** Problem statement **
Restate word for word the material below, starting at the line that contains "Editorial vision (70, 2470)" and stopping after the last line; skip pictures.

##### Given information #####

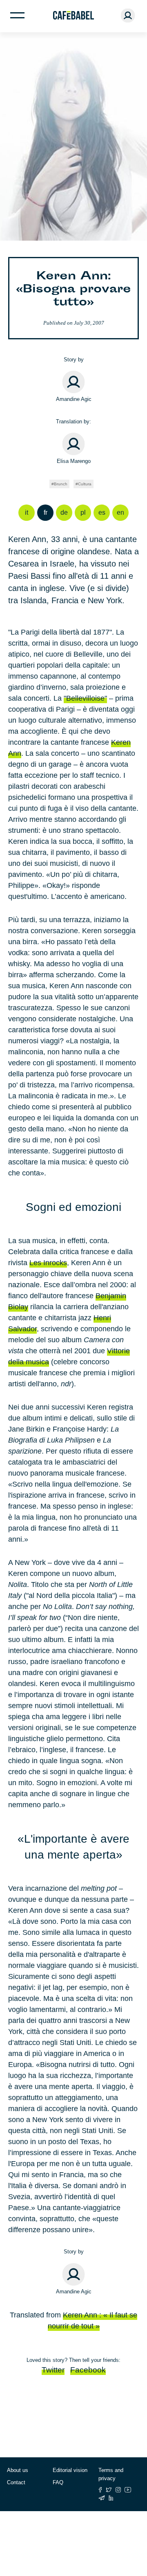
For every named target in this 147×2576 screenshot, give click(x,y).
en (120, 512)
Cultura (84, 484)
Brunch (60, 484)
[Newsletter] (101, 2498)
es (101, 512)
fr (45, 512)
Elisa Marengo (74, 461)
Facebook (88, 2370)
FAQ (58, 2482)
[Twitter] (109, 2489)
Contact (16, 2482)
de (64, 512)
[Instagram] (118, 2489)
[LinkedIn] (111, 2498)
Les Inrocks (48, 1263)
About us (17, 2470)
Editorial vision (70, 2470)
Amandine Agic (73, 399)
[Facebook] (100, 2489)
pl (83, 512)
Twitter (53, 2370)
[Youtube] (128, 2489)
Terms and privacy (110, 2474)
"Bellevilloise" (85, 698)
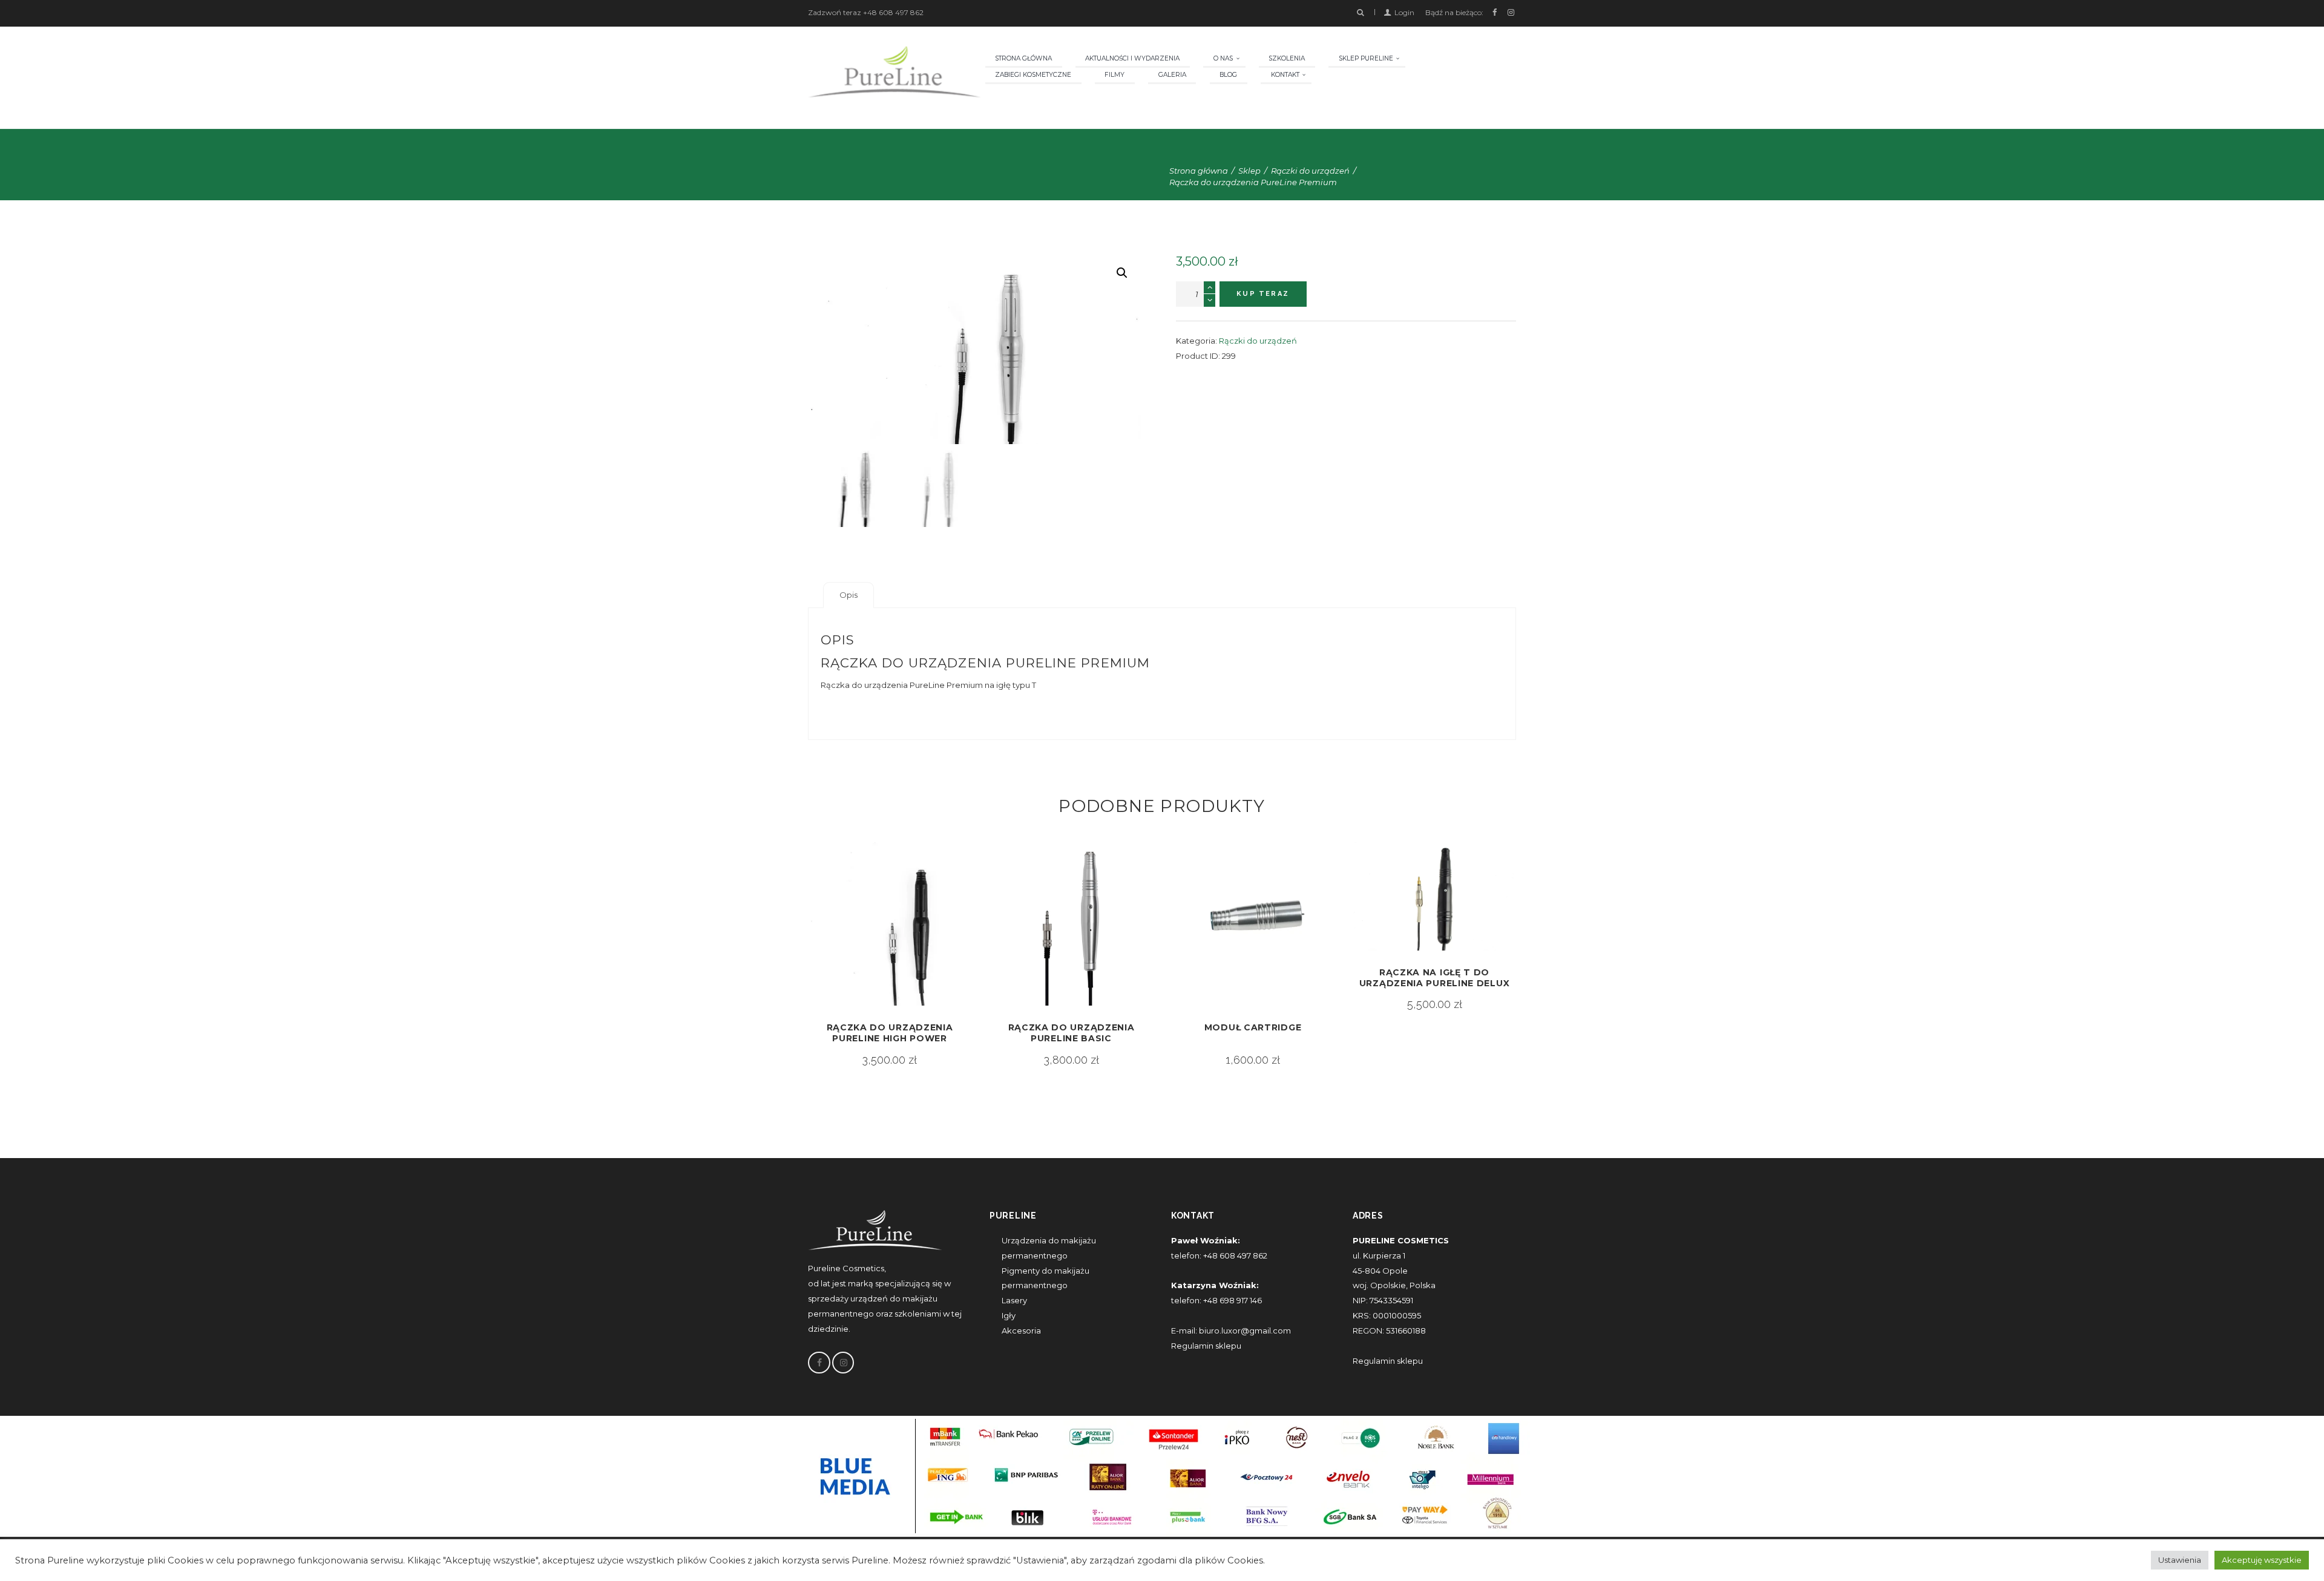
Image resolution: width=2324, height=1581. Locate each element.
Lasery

#####

** Your solution **
Editorial vision (70, 2470)
Amandine Agic (73, 399)
[Facebook] (100, 2489)
pl (83, 512)
Twitter (53, 2370)
[Youtube] (128, 2489)
Terms and privacy (110, 2474)
"Bellevilloise" (85, 698)
Image resolution: width=2324, height=1581. Locate each element.
Lasery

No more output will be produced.